**Stated task 1**
In the records, reproduce the stretch from the line containing "This screenshot has height=262, width=1605." through the line containing "Action: click(701, 28)", replacing "dropdown" with "menu" and changing nothing else.

***** Excerpt to read *****

There. Now you don’t have to see the movie.
With its foregone conclusion and a weak effort to Titanic-ize the story by director Ravi Kumar (who co-scripted the film with David Brooks), Bhopal ensures that plenty of hearts—and watch-checkers—will go on.
Really, Kumar could have achieved the same effect with a three-act diorama. Characters are just archetypes: the ass-protecting CEO (Martin Sheen), the impoverished, proud new employee (Rajpal Yadav), the intrepid journalists (Kal Penn and Mischa Barton, but more on them later). The film even has the token retiree: “I’m leaving Bhopal tomorrow morning!” he says. Or are you?
If you’re having trouble remembering the company behind the disaster, don’t worry: There are shots of the factory’s logo every few scenes. And if you really want a plot summary: Dilip (Yadav) is an already-poor rickshaw driver who’s further screwed when an obese passenger breaks his wheel. (Har har!) Because Dilip can lift a sack of stuff, he’s hired by the plant. Whether Dilip truly believes that the white powder he comes home covered in is flour is uncertain. His concerned wife (Tannishtha Chatterjee, also the concerned wife in this year’s Siddarth) literally and figuratively brushes it off when she sees the cash in Dilip’s hand. Now they can pay for his sister’s wedding!
Meanwhile, CEO Warren Anderson (Sheen) squints at reports and looks agitated, at least when he’s not glad-handing his happy underlings in India. Publisher Motwani (Penn) and the fake-credentialed Eva (Barton) also spend their brief screentimes looking grave; she a little more so, because Barton delivers her lines as if reading a grocery list.
As the film checks off its pre-calamity boxes, a few weaknesses are forehead-slappingly obvious: Female characters are reduced to furious wife, irritated wife, and melancholic wife-to-be. (Oh, and Barton, the justice-seeking American.) The Jersey-born Penn, of Harold & Kumar and Obama aide fame, should never, ever tackle an Indian accent despite his ancestry. And this is just a guess, but I’m thinking that an Indian supervisor of a Bhopal factory wouldn’t switch to English (which is randomly subtitled) whenever he’s making an important point to his employees.
Because Bhopal’s plot has zero zag, it offers zero emotion, at least until its distressing final shots. But inarguably, an industrial tragedy on the scale of Bhopal’s is a worthy story to unearth as a cautionary reminder, especially considering that corporate negligence and environmental apathy are still, and will likely continue to be, rampant. At one point in Bhopal, a clueless boss tells his crew, “As long as we are learning from our mistakes, we are safe.” Thirty years later, the world isn’t safe yet.
The film opens Nov. 28 at Angelika Pop-Up at Union Market.

***** Extracted entries *****

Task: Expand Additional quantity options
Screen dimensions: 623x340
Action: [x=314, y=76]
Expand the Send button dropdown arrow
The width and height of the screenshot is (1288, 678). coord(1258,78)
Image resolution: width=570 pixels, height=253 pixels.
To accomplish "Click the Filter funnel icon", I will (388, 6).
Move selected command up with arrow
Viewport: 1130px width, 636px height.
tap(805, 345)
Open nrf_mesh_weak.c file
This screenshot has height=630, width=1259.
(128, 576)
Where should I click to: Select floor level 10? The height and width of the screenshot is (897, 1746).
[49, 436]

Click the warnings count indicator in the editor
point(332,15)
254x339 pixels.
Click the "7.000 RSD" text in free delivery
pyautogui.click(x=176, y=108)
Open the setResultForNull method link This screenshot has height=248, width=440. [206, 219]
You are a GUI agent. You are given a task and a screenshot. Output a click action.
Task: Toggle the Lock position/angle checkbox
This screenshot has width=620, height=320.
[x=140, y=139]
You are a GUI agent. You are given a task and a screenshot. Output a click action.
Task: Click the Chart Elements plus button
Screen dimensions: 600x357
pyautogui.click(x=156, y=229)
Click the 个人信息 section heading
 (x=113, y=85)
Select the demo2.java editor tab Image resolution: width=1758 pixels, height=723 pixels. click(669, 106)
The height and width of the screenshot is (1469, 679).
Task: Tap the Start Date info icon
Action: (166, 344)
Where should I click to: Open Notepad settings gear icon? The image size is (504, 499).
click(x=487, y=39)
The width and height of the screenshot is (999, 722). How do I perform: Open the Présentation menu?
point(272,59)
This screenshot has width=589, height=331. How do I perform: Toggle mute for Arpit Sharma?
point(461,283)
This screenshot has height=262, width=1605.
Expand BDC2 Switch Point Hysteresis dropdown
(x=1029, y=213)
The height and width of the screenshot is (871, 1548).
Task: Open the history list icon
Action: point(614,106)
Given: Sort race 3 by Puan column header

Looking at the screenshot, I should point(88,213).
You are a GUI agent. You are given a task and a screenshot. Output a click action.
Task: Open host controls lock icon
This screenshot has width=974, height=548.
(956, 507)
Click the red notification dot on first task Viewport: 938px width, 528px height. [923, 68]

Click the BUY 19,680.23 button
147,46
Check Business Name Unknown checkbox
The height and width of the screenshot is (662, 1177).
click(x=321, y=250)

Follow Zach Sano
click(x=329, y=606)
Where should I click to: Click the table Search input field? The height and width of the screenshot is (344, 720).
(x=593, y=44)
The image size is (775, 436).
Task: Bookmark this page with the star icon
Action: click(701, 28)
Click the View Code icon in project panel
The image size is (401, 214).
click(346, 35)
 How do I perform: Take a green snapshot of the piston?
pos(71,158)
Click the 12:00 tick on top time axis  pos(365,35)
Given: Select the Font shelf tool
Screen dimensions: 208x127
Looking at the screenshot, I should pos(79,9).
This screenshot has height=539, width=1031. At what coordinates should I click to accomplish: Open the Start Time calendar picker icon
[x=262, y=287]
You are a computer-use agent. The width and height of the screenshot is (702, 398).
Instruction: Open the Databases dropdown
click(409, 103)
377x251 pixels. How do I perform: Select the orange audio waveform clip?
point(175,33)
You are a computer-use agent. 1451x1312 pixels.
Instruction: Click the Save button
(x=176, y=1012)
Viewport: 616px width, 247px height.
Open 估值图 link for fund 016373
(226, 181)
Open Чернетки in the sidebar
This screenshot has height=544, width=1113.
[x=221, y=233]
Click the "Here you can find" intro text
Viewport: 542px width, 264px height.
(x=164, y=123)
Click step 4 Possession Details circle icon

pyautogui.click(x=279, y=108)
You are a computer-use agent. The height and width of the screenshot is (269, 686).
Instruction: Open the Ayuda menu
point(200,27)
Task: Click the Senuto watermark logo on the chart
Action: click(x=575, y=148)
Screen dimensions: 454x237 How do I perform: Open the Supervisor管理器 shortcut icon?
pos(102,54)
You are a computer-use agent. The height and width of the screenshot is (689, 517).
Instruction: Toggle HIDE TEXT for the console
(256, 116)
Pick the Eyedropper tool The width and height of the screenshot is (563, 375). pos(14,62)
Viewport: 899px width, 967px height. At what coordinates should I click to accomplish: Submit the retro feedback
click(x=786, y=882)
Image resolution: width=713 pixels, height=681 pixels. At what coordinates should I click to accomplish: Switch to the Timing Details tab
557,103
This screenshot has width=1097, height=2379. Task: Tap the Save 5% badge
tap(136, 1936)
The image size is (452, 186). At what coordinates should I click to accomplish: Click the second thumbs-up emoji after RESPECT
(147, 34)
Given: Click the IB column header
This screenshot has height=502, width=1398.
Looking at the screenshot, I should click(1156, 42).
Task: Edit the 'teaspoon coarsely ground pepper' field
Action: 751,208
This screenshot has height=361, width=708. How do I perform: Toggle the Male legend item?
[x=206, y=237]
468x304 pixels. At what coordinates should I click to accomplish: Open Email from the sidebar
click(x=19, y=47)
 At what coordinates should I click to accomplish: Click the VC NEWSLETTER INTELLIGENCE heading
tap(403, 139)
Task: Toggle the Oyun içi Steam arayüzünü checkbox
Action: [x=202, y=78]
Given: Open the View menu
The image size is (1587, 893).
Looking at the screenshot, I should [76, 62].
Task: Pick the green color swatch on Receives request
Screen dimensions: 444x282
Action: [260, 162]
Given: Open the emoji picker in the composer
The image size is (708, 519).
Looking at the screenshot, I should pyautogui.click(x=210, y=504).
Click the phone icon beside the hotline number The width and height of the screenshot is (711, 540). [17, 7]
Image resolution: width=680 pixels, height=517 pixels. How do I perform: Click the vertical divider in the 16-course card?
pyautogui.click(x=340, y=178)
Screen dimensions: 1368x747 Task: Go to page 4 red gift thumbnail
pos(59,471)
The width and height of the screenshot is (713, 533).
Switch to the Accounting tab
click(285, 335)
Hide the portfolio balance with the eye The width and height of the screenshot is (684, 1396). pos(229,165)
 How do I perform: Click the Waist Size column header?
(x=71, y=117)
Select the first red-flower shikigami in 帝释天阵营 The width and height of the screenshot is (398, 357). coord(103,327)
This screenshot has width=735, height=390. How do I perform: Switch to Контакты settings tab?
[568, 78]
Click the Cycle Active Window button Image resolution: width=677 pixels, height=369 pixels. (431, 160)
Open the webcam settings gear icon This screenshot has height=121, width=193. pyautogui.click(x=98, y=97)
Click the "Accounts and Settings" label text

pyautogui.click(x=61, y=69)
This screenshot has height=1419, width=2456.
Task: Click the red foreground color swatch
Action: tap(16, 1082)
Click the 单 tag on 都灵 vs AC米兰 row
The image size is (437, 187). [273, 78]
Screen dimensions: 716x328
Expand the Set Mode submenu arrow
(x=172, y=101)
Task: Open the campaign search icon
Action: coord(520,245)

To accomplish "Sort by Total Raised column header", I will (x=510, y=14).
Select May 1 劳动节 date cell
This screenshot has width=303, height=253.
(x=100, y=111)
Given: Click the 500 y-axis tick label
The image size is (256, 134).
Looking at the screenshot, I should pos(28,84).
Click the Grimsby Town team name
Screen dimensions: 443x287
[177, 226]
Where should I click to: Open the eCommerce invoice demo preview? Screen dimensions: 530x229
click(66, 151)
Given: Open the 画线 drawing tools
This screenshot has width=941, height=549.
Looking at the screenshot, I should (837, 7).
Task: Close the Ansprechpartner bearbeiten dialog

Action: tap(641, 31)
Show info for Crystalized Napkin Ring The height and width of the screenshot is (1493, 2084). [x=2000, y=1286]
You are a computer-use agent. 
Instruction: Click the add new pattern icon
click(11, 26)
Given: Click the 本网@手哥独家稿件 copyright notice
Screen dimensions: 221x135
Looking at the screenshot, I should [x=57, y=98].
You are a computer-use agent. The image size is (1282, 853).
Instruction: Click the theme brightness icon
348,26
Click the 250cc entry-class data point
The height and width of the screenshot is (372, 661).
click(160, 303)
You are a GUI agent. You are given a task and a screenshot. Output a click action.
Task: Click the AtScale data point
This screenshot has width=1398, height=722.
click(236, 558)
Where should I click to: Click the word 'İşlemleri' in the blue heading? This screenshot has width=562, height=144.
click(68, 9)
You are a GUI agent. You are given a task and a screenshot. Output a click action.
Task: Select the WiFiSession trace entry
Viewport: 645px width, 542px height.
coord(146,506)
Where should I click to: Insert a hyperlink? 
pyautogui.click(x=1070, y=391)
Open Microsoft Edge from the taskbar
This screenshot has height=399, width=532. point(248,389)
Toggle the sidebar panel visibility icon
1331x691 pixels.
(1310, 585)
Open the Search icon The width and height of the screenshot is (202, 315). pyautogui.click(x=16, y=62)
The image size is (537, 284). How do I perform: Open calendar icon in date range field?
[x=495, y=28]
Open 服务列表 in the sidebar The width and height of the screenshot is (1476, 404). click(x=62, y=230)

*****

**Stated task 2**
Copy the stretch of the Bhopal film review from "As the film" through "to his employees." word for word.

**Problem solution 1**
This screenshot has height=262, width=1605.
Expand BDC2 Switch Point Hysteresis menu
(x=1029, y=213)
The height and width of the screenshot is (871, 1548).
Task: Open the history list icon
Action: point(614,106)
Given: Sort race 3 by Puan column header

Looking at the screenshot, I should point(88,213).
You are a GUI agent. You are given a task and a screenshot. Output a click action.
Task: Open host controls lock icon
This screenshot has width=974, height=548.
(956, 507)
Click the red notification dot on first task Viewport: 938px width, 528px height. [923, 68]

Click the BUY 19,680.23 button
147,46
Check Business Name Unknown checkbox
The height and width of the screenshot is (662, 1177).
click(x=321, y=250)

Follow Zach Sano
click(x=329, y=606)
Where should I click to: Click the table Search input field? The height and width of the screenshot is (344, 720).
(x=593, y=44)
The image size is (775, 436).
Task: Bookmark this page with the star icon
Action: click(701, 28)

**Problem solution 2**
As the film checks off its pre-calamity boxes, a few weaknesses are forehead-slappingly obvious: Female characters are reduced to furious wife, irritated wife, and melancholic wife-to-be. (Oh, and Barton, the justice-seeking American.) The Jersey-born Penn, of Harold & Kumar and Obama aide fame, should never, ever tackle an Indian accent despite his ancestry. And this is just a guess, but I’m thinking that an Indian supervisor of a Bhopal factory wouldn’t switch to English (which is randomly subtitled) whenever he’s making an important point to his employees.